Detailed exterior shutters are remade for interior use.
After I shared my search for os de mouton chairs, I received several emails asking about the door to the right of our fireplace. The space was originally intended to be a guest coat closet. Since we were able to add a closet to our back hallway, we had another use in mind for this space. It was replaced with concealed shelving – a place to charge the remote, hide bulky electronic equipment and provide DVD storage.

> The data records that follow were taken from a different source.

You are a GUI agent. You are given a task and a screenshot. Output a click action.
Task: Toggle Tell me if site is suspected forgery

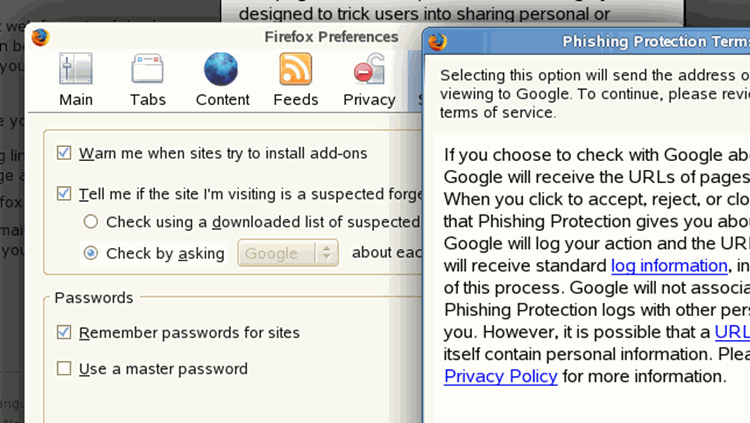tap(64, 194)
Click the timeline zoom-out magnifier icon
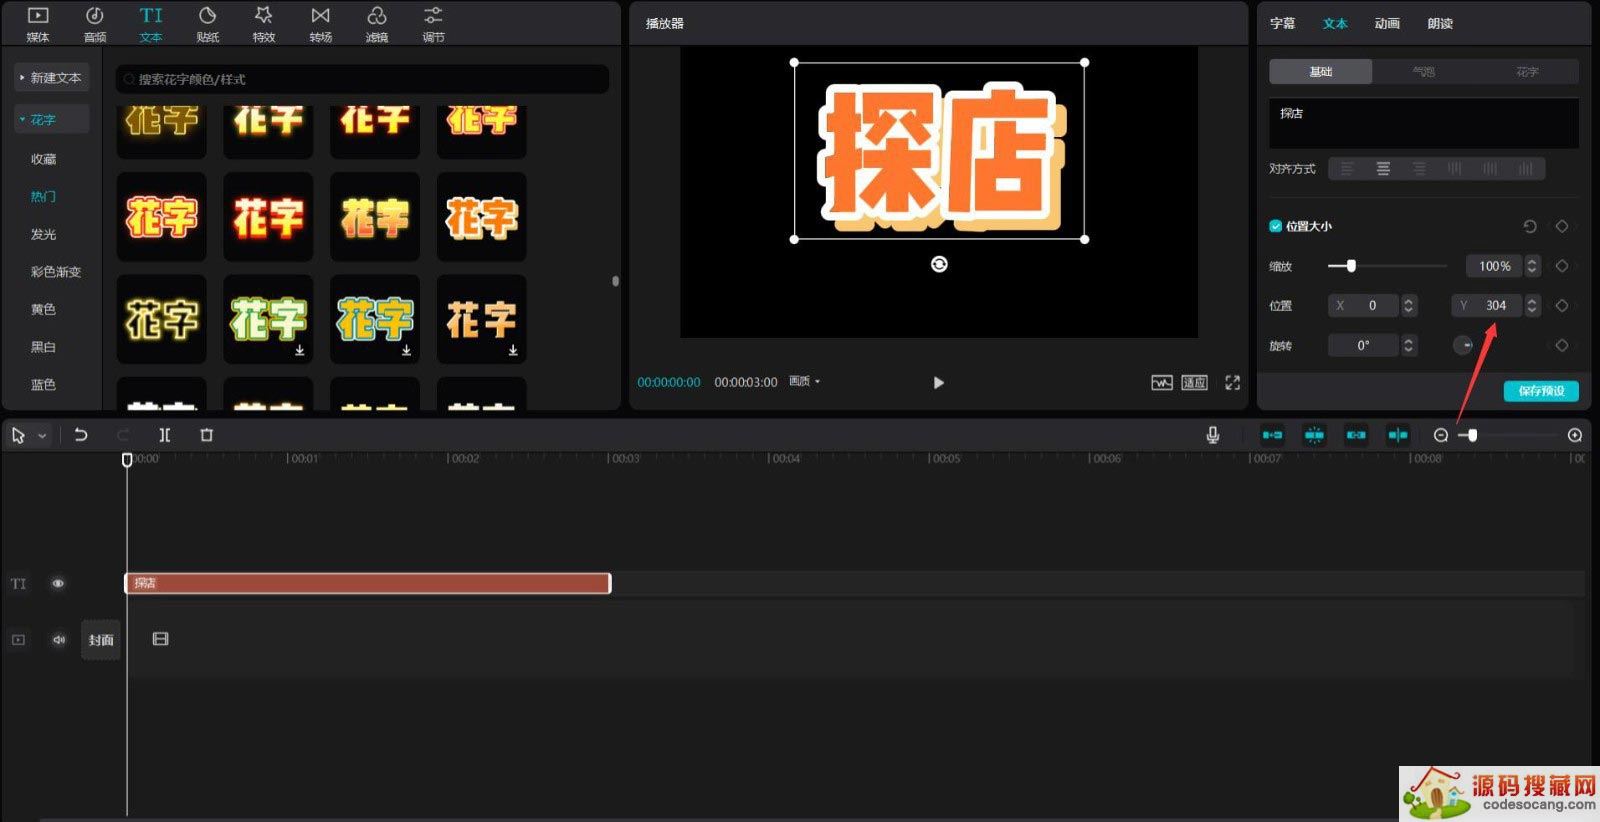 pyautogui.click(x=1440, y=435)
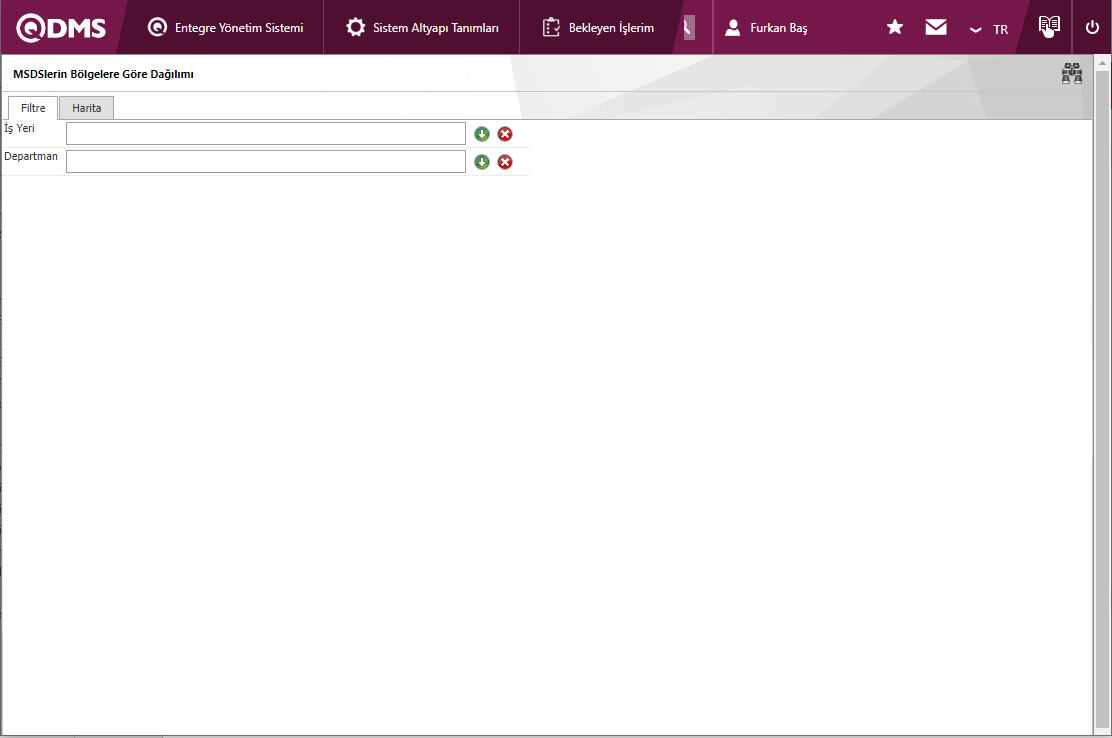The width and height of the screenshot is (1112, 738).
Task: Click the vertical scrollbar on the right
Action: click(1102, 400)

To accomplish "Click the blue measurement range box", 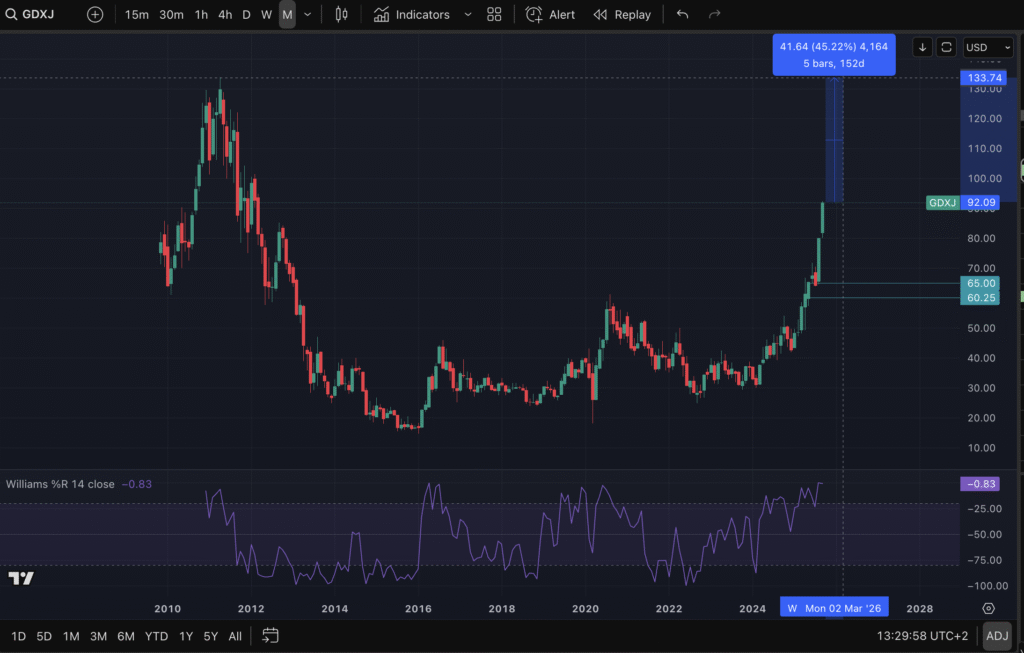I will click(x=834, y=140).
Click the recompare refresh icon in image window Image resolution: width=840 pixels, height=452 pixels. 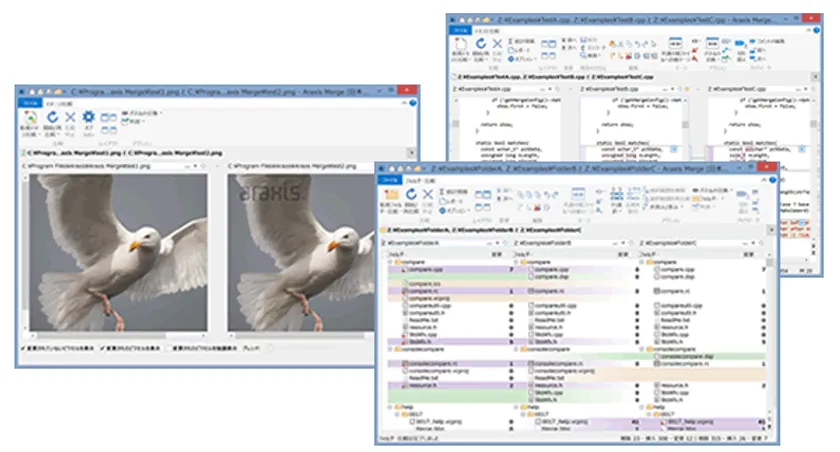[51, 118]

I’m only a tad embarrassed to say the niche was left doorless for over a year while I pondered how to cover the television over the fireplace – thinking it should be decided on first. But when I saw the vintage tin and wood shutter, I knew it was perfect. Luckily I knew two carpenters who could easily make it into a door. A second raised panel was added to the bottom for height and a simple wooden latch keeps the door closed. During construction, the baseboard was continued around the room so that the door would be in the wall itself (in other words, not touching the floor as regular interior doors do).
Here two pair of shutters were made into doors on either side of the fireplace. I imagine the spaces are not only used for electronics, but games, toys and all those other items that find their way into our homes.
Aged wood and heavy wrought iron hinges adorn this pair of doors that were fashioned into an armoire.
When I saw this picture in a magazine, I immediately thought I had run across the same armoire as above, but opened. I rummaged through my files and realized the rooms were not even similar. Goes to show you that my eyes were drawn to the repurposed doors instead of the room. These vintage pieces have aged gracefully and been given new life inside our homes. Something the original craftsmen would not have considered, but would surely make them smile.